Dönencede Sayhalar: Mayıs – 2024

Gustave Doré, The Divine Comedy, Inferno, plate 14, The Tempest Hell, 1880

Sırtımı, sanki bilinmez bir dudaktan nefes gibi usul usul üfürülen gölgelere ve ağaçlara açılan balkon kapısına verip, Hilmi Yavuz’un Defterler’ine dalıyorum. Kitabı elimden bırakıp balkon kapısına yüzümü çevirdiğimde gölgelerin yerini karanlığın almış olduğunu görüyorum. Şimdi sokak lambasının aydınlığı ve yapraklarıyla o aydınlığı dilimleyen ağaç dalları. Uzaklardan duyulan kahkahalar. Her şeyde tuhaf bir boşluk.

*


Uyanır uyanmaz, gece kırk ikindi yağmurlarını konuştuğumuz balkondaki masada buluyorum kendimi. Gri ve bilinmez yüklerle alçalmış gök yüzü. Oysa dün gece ben, şu beton blokların arkasına düşen tepenin bir çizgi hâlinde uzanan siluetine bakarken, gecenin neye dokunsan bir sonsuzluk vehmi yarattığını hissettiğimi hatırlıyorum. Gece, sonsuzluk kadar boşalır evden uzakta bir yerdeyken. Eşya ve kelime havada asılı kalır böyle gecelerde. Çünkü farklı bir gök, farklı bir uyku ve farklı bir şeyler vardır ya; gelir ve insanı kendi serüveninin içine katar. Sabah gün aydınlandığında boşluk kalkmış, her şeyin ilkini hatırlatan o garip acemiliğin yerini dünden aşina olduğumuz asfalt, otomobil, balkon ve gök yüzü almıştır. Çünkü eve dönüş vakti gelmiştir.

*



Ölüm birdenbire geldiğinde insan onu gündelik hayatta nereye koyacağını bilemiyor. Bir kendimize, bir ölüme yabancıyız bu yüzden. Bir yandan da ölüm fikrine alışmak için kendimizi tanımaya çalışıyoruz. Çünkü ölen artık hem “o”, hem de “o değil”dir. Öldükten sonra hem biziz, hem biz değilizdir. Ve tarih ölüm üzerine söylenmiş şeylerden ibarettir daima.
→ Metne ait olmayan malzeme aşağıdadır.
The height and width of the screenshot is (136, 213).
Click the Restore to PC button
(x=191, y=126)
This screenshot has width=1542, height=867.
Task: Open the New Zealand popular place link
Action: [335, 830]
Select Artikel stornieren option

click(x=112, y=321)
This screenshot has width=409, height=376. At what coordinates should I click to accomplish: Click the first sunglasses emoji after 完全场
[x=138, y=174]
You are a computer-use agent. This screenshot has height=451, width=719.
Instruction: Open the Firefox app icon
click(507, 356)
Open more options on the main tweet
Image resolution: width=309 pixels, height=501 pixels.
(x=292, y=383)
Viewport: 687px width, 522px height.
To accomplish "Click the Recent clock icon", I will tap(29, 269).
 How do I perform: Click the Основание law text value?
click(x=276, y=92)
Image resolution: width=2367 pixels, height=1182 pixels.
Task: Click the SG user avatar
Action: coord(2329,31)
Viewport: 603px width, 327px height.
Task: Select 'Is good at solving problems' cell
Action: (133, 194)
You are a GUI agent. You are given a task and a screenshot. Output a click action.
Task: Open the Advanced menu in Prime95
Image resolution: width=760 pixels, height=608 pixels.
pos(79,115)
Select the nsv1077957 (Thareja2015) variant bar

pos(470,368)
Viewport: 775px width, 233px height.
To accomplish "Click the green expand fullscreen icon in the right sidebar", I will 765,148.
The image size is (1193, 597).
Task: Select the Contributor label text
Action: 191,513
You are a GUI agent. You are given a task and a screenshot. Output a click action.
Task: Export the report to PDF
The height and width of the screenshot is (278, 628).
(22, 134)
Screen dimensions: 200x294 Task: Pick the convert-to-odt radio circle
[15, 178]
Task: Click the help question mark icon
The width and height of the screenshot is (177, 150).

Tarihin içinde, her ölümü sanki aynı gibi algılamamız, ölümün bütüncül yanı ile alakalı: Ölüm öznenin başına gelen bir nesneye dönüşme halidir. Ve bu dönüşüm kaçınılmazdır. Panta Rhei!

*



Kaybolup gitti.
Kaybolup gideceğiz.

*



Bütün çılgınlıklar tek tek karşına dizildiğinde, yağmurun başlayacak olduğunu bildiğinde ve güneşli, o amansız güneşli günleri özlediğinde, felaketi imleyen bir şiir dilinde döndüğünde, bir yaz hayali olup, tepeden tırnağa acı kesilip; geçmişe bakmak için başını çevirdiğinde, her uyanışında içinde bir şeyler devrildiğinde, bastığın toprağın kokusu bulutlara dolandığında, kendine kaybedeceğin yarınlar aradığında, bir hayalden ibaret ormanların kuytularına saklandığında, henüz büyümemiş çocuk yüzünü kalabalıklara sakladığında, kalbinin ortasına yayılan devasa bir sonsuzluk özlemiyle sonunu düşleyeceksin.

*


Gitgide incelen tenimizle, nemli, esrik, karanlık sesimizle, şehirlerde ve düşlerde kıvranan ellerimizle, hep aynı şeyleri düşünüyoruz aslında.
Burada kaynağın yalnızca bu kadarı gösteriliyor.